● **Directions**: Only lines below containing the string "Open" should be counted; please give that count by itself.
___ Source data
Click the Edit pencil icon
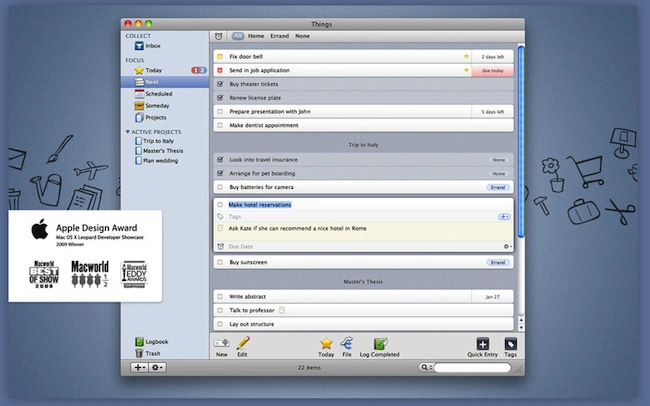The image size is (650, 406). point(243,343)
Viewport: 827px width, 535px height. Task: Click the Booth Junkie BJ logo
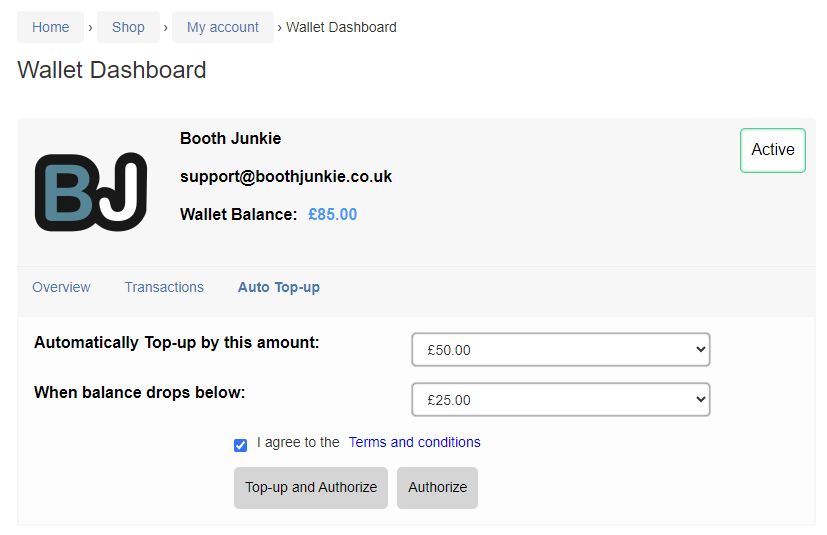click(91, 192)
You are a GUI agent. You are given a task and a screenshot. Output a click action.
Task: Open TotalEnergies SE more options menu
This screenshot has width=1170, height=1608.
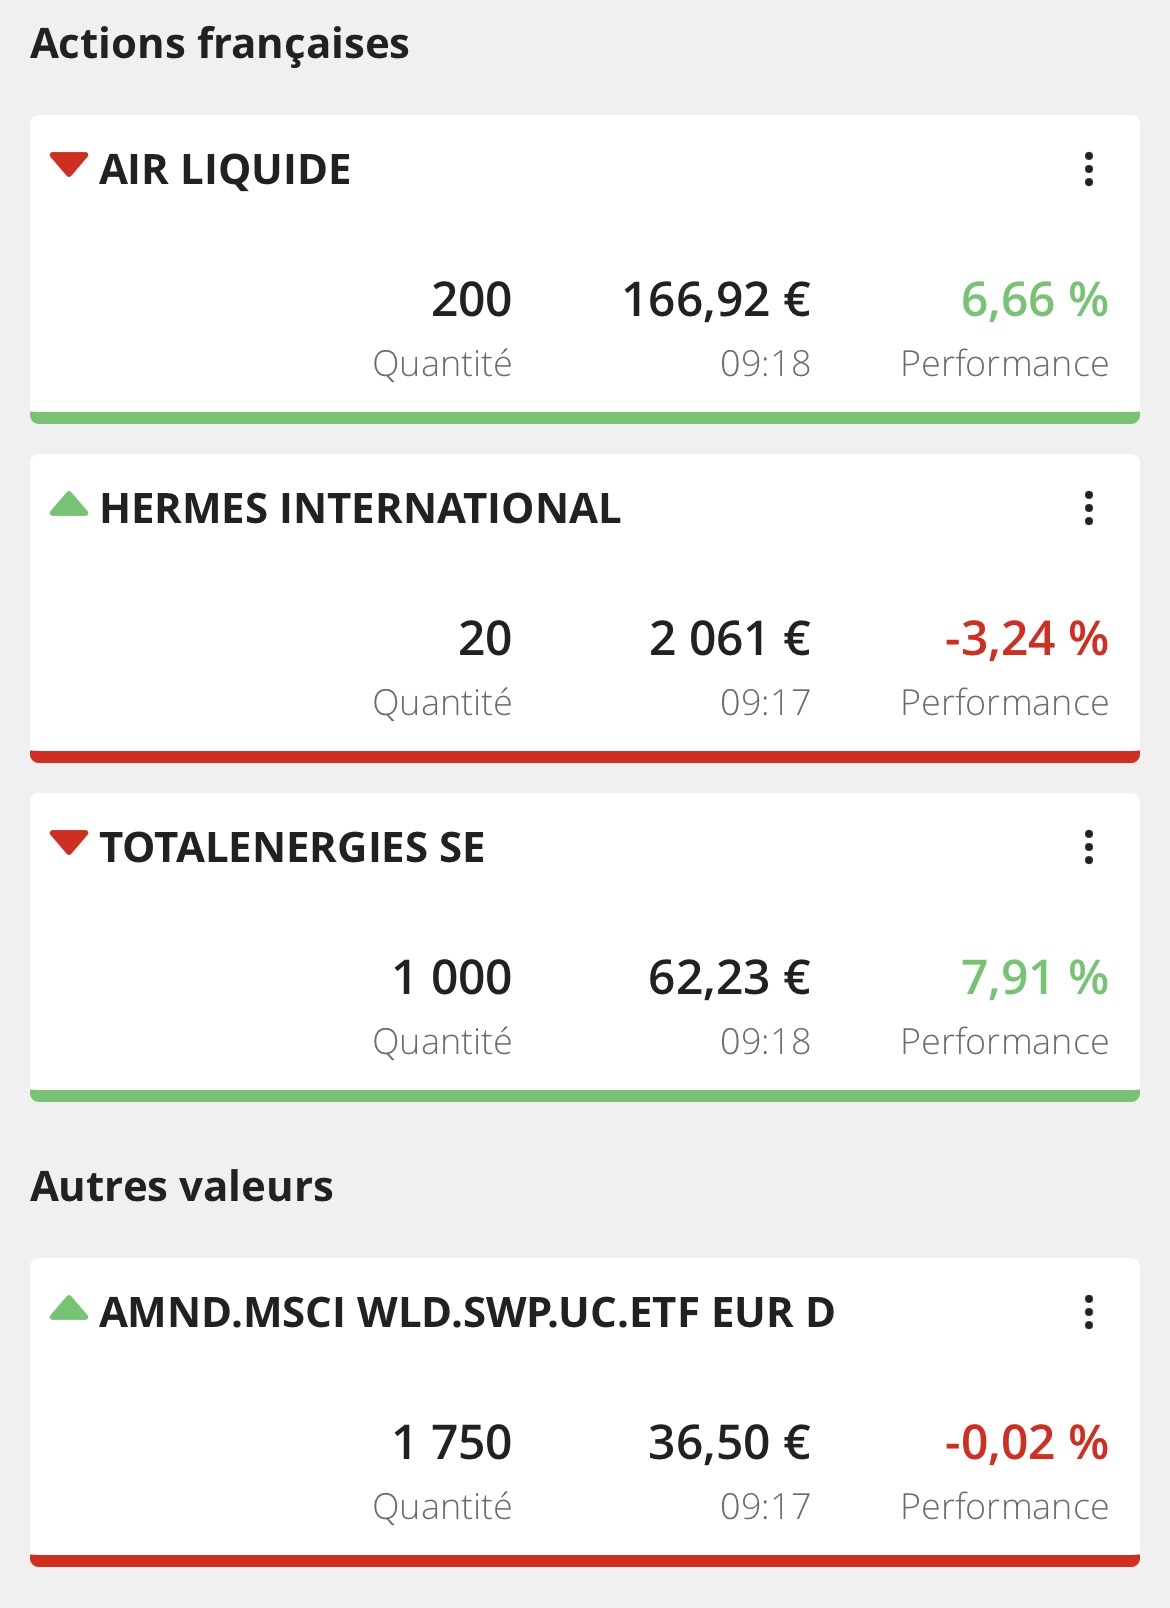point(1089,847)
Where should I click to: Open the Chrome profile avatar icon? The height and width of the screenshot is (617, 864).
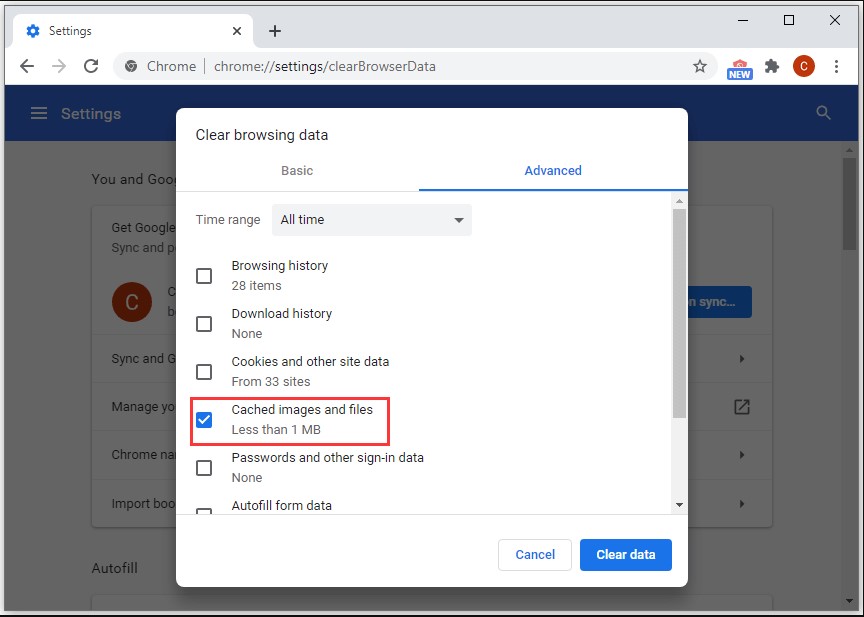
______
● **Completed task**: 2